Kwaad gaat hij op de stoeprand zitten. “Dit is een stom spel!” 33 kinderen rennen hem voorbij. Niemand kijkt naar hem. En ze hebben allemaal minstens 25 eieren gevonden. Tim heeft geen zin meer en hij telt de steentjes. 34 zwarte, 40 bruine en 45 witte. Als dit eieren waren had hij tenminste gewonnen. In de straat staan 37 auto’s en in totaal zijn er zeker 63 ouders die hun kinderen aanmoedigen. Iedereen gaat zien hoe hij verliest.
“Wat is er?” Katie komt naast hem zitten.
“Ik kan geen eieren vinden,” zegt Tim kwaad. “Ik keek al 31 weken uit naar Pasen, maar ik kan niets vinden. Ik heb meer dan 57 verstopplaatsen bekeken.”
“Hier.” Katie geeft hem 5 eieren. “Voor jou.”
“Waarom?”
“Ik hoef niet perse te winnen,” zegt Katie. Ze geeft hem nog eens 39 eieren. “Ik wil vooral dat we allemaal een leuke dag hebben.”
“Maar dat is toch niet eerlijk?”
“Mij maakt de prijs niet uit en jij wilt graag winnen.”
Tim geeft de eieren terug. “Dan zoek ik liever zelf nog 15 eieren,” zegt hij en hij staat op.
“We kunnen ook samen zoeken,” zegt Katie. “Dan vinden we vast 49 eieren.”
Tim weet niet wat hij hoort.
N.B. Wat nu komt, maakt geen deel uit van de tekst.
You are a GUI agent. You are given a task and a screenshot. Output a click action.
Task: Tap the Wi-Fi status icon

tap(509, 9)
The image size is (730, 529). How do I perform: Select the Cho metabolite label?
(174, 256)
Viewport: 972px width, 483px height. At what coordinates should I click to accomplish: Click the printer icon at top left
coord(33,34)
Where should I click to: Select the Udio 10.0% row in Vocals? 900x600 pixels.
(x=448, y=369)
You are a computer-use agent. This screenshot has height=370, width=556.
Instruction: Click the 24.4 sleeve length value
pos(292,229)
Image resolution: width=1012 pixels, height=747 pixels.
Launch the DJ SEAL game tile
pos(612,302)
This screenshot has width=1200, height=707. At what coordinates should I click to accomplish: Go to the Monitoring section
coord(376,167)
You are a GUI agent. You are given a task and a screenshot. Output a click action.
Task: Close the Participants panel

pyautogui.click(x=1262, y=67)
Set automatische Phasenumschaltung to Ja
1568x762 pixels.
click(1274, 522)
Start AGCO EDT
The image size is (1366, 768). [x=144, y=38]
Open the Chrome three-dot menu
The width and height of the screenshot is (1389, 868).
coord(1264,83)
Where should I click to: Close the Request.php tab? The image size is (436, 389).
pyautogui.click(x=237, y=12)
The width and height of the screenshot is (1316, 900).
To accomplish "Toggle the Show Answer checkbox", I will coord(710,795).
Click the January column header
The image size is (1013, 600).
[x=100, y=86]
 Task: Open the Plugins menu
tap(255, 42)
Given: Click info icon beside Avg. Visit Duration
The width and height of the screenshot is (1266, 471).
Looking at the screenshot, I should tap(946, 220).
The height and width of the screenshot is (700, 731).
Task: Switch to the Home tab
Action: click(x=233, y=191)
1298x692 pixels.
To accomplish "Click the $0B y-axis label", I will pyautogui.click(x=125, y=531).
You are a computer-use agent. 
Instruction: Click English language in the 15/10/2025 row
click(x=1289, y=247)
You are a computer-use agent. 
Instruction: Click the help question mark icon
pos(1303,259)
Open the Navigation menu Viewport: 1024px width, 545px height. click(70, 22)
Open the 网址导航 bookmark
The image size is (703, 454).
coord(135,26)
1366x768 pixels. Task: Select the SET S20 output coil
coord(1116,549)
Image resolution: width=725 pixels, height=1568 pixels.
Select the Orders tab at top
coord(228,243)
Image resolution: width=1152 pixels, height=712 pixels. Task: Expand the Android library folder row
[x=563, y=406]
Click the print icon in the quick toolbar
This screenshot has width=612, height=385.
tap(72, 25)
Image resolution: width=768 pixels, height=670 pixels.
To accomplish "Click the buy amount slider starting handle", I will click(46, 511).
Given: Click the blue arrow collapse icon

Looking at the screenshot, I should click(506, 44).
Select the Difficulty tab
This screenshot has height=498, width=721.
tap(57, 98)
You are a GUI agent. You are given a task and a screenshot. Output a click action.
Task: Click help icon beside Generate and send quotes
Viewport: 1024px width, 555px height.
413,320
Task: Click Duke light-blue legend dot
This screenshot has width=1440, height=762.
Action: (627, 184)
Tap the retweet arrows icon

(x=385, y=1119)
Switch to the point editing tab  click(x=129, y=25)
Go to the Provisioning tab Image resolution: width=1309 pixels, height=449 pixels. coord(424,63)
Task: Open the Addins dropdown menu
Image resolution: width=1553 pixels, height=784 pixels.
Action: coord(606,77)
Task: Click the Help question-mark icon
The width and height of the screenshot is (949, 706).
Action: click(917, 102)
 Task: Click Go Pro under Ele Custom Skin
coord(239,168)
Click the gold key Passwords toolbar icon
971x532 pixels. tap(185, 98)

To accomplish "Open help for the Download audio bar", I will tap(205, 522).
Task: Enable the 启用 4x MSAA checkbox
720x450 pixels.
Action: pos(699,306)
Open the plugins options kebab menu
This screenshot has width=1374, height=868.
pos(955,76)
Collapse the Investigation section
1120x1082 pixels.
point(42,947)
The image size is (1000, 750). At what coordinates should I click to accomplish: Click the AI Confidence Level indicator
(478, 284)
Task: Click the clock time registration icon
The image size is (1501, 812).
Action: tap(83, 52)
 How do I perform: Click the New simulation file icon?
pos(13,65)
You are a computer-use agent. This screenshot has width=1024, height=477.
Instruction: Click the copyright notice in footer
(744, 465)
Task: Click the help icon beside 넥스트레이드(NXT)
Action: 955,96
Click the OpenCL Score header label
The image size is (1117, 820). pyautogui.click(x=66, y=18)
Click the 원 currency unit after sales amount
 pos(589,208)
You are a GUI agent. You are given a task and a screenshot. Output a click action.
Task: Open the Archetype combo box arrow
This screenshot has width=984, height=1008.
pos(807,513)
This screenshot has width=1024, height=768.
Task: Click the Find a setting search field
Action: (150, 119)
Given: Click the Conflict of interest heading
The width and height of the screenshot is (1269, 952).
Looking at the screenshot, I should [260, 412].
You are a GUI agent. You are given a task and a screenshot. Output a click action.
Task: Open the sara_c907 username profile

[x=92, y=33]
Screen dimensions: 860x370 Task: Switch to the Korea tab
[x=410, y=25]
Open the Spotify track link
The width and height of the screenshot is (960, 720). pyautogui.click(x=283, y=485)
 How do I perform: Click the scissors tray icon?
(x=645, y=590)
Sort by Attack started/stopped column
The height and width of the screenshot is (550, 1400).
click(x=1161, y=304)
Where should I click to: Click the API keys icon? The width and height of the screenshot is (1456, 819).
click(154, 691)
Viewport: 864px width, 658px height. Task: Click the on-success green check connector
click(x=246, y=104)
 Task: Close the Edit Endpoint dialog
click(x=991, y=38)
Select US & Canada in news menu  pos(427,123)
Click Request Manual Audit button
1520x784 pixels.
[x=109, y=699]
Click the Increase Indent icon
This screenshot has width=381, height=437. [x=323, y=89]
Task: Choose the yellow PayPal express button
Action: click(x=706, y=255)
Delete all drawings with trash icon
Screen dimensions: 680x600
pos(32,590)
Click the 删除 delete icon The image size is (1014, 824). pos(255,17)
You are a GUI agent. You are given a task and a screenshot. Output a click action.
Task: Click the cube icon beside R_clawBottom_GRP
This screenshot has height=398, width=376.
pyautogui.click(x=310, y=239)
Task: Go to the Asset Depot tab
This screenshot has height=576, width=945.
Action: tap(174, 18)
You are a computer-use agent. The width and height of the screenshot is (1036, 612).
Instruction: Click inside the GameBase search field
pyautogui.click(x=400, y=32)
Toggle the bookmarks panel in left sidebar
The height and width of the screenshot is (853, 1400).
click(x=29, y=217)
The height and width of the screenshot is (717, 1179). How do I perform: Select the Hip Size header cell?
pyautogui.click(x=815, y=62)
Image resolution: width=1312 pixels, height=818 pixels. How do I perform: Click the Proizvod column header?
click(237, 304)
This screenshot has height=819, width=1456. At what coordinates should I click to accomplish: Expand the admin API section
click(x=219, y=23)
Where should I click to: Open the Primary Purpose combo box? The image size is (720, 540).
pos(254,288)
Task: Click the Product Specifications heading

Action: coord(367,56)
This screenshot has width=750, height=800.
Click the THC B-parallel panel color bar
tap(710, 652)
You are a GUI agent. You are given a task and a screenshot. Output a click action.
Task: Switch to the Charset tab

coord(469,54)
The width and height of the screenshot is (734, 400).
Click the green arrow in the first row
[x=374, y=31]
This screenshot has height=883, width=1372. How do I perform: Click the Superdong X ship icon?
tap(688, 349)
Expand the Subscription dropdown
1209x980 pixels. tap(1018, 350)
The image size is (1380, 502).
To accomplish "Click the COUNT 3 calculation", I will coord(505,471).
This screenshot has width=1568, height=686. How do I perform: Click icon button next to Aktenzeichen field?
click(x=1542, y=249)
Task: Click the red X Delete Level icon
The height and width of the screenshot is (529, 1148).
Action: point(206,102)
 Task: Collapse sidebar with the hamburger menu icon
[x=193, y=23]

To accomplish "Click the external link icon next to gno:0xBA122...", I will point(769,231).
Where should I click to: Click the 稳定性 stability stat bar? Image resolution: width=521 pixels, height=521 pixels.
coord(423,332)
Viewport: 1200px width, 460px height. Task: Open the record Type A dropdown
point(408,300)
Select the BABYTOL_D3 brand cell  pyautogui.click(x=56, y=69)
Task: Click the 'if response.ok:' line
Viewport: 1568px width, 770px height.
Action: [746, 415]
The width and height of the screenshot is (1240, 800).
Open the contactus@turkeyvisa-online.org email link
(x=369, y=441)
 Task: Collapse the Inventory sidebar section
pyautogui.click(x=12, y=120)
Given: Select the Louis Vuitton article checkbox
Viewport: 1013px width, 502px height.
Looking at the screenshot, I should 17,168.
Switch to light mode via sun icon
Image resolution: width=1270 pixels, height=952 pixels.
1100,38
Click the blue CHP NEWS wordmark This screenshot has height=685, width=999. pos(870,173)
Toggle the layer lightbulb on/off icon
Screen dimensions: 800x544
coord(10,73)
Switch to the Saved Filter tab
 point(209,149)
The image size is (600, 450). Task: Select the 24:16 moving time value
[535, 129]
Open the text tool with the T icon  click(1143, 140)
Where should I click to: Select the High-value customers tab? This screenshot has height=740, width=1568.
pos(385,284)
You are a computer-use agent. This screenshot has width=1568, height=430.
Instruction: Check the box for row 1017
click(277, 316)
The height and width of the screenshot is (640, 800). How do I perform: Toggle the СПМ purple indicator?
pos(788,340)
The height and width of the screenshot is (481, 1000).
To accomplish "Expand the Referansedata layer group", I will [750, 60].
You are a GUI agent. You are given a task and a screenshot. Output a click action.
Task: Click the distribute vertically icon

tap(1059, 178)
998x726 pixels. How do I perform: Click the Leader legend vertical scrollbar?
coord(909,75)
Katie is al zo lang zijn vijand! Hij heeft ooit eens 16 minuten met haar gespeeld, maar daarna hadden ze 46 minuten ruzie en wilden ze elkaar 36 dagen niet meer zien. “Oke” zegt hij aarzelend.
Samen gaan ze op pad en ze vinden al vrij snel 8 eieren. In 60 seconden tijd! En in de 70 seconden die volgen vinden ze nog eens 18 eieren. En ze verdelen alles eerlijk. Katie kent heel veel verstopplaatsen die Tim niet kent. Zoals de 17 kruidenplantjes bij huisnummer 72. En bij huisnummer 74 ligt ook een ei. Katie vindt ook een ei in een struik vlakbij huisnummer 55. En als ze bij huisnummer 43 zijn aangekomen hebben ze alweer 7 eieren.
50 seconden later gaat de toeter en moeten alle kinderen bij elkaar komen. Tim heeft ondertussen al 38 eieren in zijn mandje. Hij wordt helaas nummer 2, want Katie heeft 50 eieren, maar hij gunt het haar.
Het maakt niet meer uit wie er wint, want dit was de leukste Pasen ooit! Zo wil hij nog zeker 64 keer eieren zoeken. En Katie? Die is eigenlijk best aardig!